Las matemáticas se diferencian en esto de la física y otras ciencias aplicadas. Una rama de la física, en cuanto se vuelve anticuada o improductiva, propende a ser en adelante parte del pasado, una curiosidad histórica, o una fuente de inspiración para el científico moderno, pero está por lo general muerta y con buenas razones. Las matemáticas, en cambio, abundan en canales y caminos desviados, que, en una época, parecen no acabar en parte alguna, y, en otra, se transforman en terreno fértil en estudios importantes. Nunca se predice bien la aplicación potencial de un fragmento de pensamiento puro. He ahí por qué los matemáticos valoran los trabajos estéticamente, y buscan la elegancia y la belleza como los artistas. Y también, por esta razón, Mandelbrot encontró, como un arqueólogo, tantas teorías valiosas esperando que las desempolvasen.

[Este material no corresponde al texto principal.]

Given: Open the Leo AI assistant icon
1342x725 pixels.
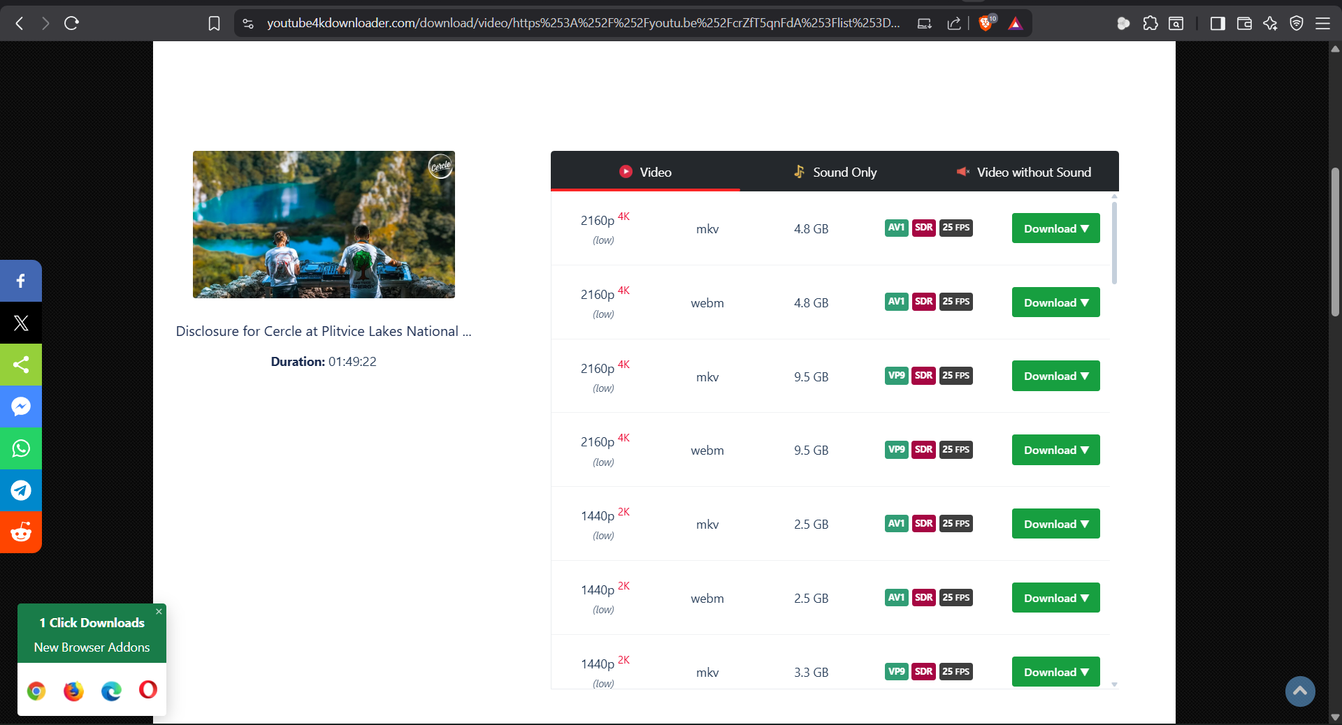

Por consiguiente, el cuarto modo era éste: ¿Qué piensa de su trabajo la gente dedicada a estas ramas de las ciencias exactas? (Se despreocupan de él, porque no amplían las matemáticas. En realidad, se sorprenden de que sus ideas representen la naturaleza).

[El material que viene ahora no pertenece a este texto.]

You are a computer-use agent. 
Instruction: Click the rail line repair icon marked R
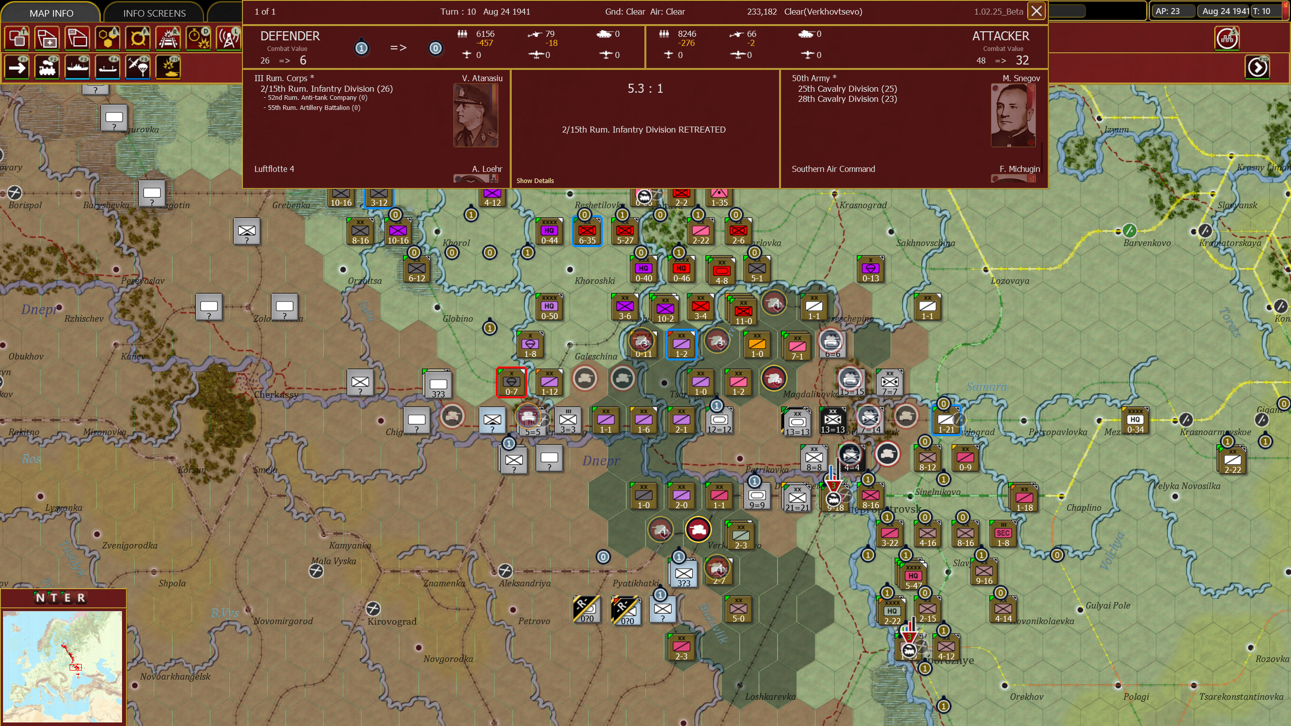pos(168,38)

En fin, el vocablo fractal denotó un procedimiento de descripción, cálculo y pensamiento sobre las figuras irregulares y fragmentadas, dentadas y descoyuntadas, figuras que iban desde las líneas cristalinas de los copos de nieve al polvo discontinuo de las galaxias. Una curva fractal implica una estructura organizadora oculta en la detestable complicación de esas formas. Los estudiantes de segunda enseñanza podían comprender los fractales y jugar con ellos; eran tan primarios como los elementos de Euclides. Sencillos programas, que diseñaban imágenes fractales, circularon entre los aficionados propietarios de ordenadores.

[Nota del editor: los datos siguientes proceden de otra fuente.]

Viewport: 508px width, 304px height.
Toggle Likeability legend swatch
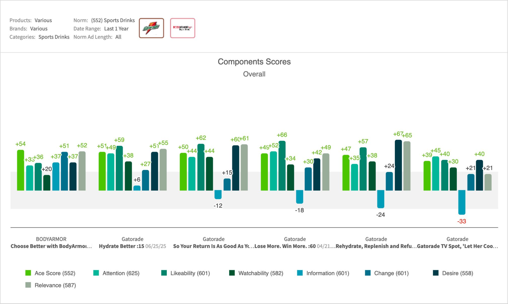(164, 273)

La acogida más entusiástica fue la que dispensaron a Mandelbrot los profesionales de las ciencias aplicadas, que trabajaban en el petróleo, petrología y metales, sobre todo en entidades de investigación industrial. Así, verbigracia, amplios grupos de científicos de los grandes centros investigadores de la Exxon, a mediados del decenio de 1980, se atarearon en problemas fractales. Éstos, en la General Electric, se convirtieron en principio organizador del estudio de los polímeros y también —aunque en este caso a la chita callando— en cuestiones de seguridad de los reactores nucleares. Los fractales tuvieron en Hollywood su aplicación más singular con la creación de paisajes de enorme realismo, tanto terrestres como extraterrestres en los efectos especiales de las películas.
Las pautas que gente como Robert May y James Yorke habían descubierto a principios de la década anterior, con límites intrincados entre el comportamiento ordenado y el caótico, poseían regularidades insospechadas, sólo descriptibles si se atendía a la relación de las escalas amplias con las pequeñas. Se comprobó que eran fractales las estructuras que proporcionaron la clave de la dinámica no lineal. Y, en el terreno inmediato más práctico, la geometría fractal proporcionó instrumentos a físicos, químicos, sismólogos, metalúrgicos, teóricos de la probabilidad y fisiólogos. Estos investigadores estaban convencidos, y trataron de convencer a otros, de que la nueva geometría de Mandelbrot era la propia de la naturaleza.
Causaron impresión irrefutable en las matemáticas y la física ortodoxas, pero Mandelbrot nunca conquistó el respeto total de sus especialistas. Sin embargo, hubieron de reconocerle. Un matemático contó a sus amigos que se había despertado una noche estremecido por una pesadilla. En ella, estaba muerto y oía de pronto la voz inconfundible de Dios, que le decía:
—¿Sabes? Ese Mandelbrot tenía ciertamente algo.